Pajhwok Afghan News

No force can derail our constitutional rights, says PTM leader

PESHAWAR (Pajhwok): Undeterred by large-scale arrests of its supporters, a nascent movement has renewed its demand for an end to the oppression of the Pashtun community.

Addressing a rally at Lahore’s Mochi Gate on Sunday, Pashtun Tahaffuz Movement (PTM) leaders said no amount of force could derail their struggle for constitutionally guaranteed rights.

Manzoor Pashteen, the PTM head, told the highly-charged demonstrators: “We are very peaceful but don’t forget we are young. Young people don’t have a lot of patience.”

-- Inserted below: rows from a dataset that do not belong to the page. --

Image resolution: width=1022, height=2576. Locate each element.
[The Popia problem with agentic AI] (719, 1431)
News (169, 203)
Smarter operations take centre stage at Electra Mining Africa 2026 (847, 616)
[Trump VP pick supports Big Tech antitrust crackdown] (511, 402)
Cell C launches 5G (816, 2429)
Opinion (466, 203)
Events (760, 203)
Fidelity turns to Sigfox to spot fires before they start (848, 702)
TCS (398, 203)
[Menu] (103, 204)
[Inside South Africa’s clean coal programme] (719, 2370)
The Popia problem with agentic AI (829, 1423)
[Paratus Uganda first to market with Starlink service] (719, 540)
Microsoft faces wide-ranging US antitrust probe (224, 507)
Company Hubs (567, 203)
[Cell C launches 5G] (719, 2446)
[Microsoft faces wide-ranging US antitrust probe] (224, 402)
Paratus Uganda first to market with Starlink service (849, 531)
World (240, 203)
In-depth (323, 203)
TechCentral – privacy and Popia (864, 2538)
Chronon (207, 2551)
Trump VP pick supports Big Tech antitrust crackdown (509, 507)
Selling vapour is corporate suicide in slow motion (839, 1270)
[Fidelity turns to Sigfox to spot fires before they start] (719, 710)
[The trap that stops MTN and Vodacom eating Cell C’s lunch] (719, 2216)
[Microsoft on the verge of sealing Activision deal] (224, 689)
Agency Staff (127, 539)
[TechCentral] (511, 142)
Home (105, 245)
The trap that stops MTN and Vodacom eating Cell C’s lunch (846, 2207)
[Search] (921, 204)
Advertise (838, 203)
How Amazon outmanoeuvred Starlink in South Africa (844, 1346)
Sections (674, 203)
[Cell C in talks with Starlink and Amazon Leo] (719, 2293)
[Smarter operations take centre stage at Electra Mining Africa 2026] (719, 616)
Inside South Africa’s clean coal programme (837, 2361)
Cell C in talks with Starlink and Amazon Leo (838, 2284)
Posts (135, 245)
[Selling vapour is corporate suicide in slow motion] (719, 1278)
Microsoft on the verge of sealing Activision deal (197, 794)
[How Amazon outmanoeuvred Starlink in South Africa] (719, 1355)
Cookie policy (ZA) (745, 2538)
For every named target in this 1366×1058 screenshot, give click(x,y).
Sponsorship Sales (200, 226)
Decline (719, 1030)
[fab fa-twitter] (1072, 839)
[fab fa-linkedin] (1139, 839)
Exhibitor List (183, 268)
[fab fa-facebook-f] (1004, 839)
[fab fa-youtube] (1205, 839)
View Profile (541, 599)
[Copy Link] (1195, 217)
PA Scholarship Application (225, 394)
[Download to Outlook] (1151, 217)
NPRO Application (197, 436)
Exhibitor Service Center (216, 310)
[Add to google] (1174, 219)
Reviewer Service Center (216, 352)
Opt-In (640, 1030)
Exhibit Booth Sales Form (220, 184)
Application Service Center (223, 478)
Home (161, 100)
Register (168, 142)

Seeking the immediate withdrawal of first information reports against his supporters in Lahore, he defiantly declared: “Now that we have risen up against oppression, we don’t fear for our lives.”

On Saturday night, several PTM leaders were briefly detained and the venue of the rally flooded with water when workers arrived to the site – in an attempt to coerce into cancelling the event.

Pashteen announced PTM’s next rally would be organised in the picturesque northwestern valley of Swat, which would be followed by a gathering in the port city of Karachi on May 12.

Ali Wazir, another PTM leader, urged Lahore inhabitants to join the gathering and learn about the ordeal of Khyber Pakhtunkhwa (KP) and the Federally Administered Tribal Areas’ residents.

Meanwhile, ex-prime minister Nawaz Sharif’s daughter Maryam Nawaz, Senator Pervaiz Rasheed and the president Asif Ali Zardari’s son Bilawal Bhutto Zardari stoutly supported the movement’s struggle.

Bilawal Zardari condemned the high-handedness and disregard for the constitutional rights of the people” shown by the Shahbaz Sharif-led Punjab government.

Maryam demanded the arrested activists be released and the PTM allowed to push ahead with its rally. “This country is as much theirs as it is ours.”

Tahera Jalib, daughter of revolutionary poet Habib Jalib, read out Dastoor — a popular poem of her father. Her recital inspired the participants.

Ali Wazir said: “The movement has come to Lahore so that if something [untoward] happens in the future, nobody can say they never reached out to them.”

Referring to a recent claim by the head of judicial panel that 4,000 Pakistanis had been handed over to the US, Pashteen said: “When they can sell its own people, they can do a lot more.”

He said: “We should be told the amount for which they [missing persons] were sold. We will collect that money and give it to you so you can bring them back. Do not release them, deliver them to courts.”

The PTM head also chided the media for the negative coverage of its activities. “We respect you, but you are being hypocritical,” he remarked.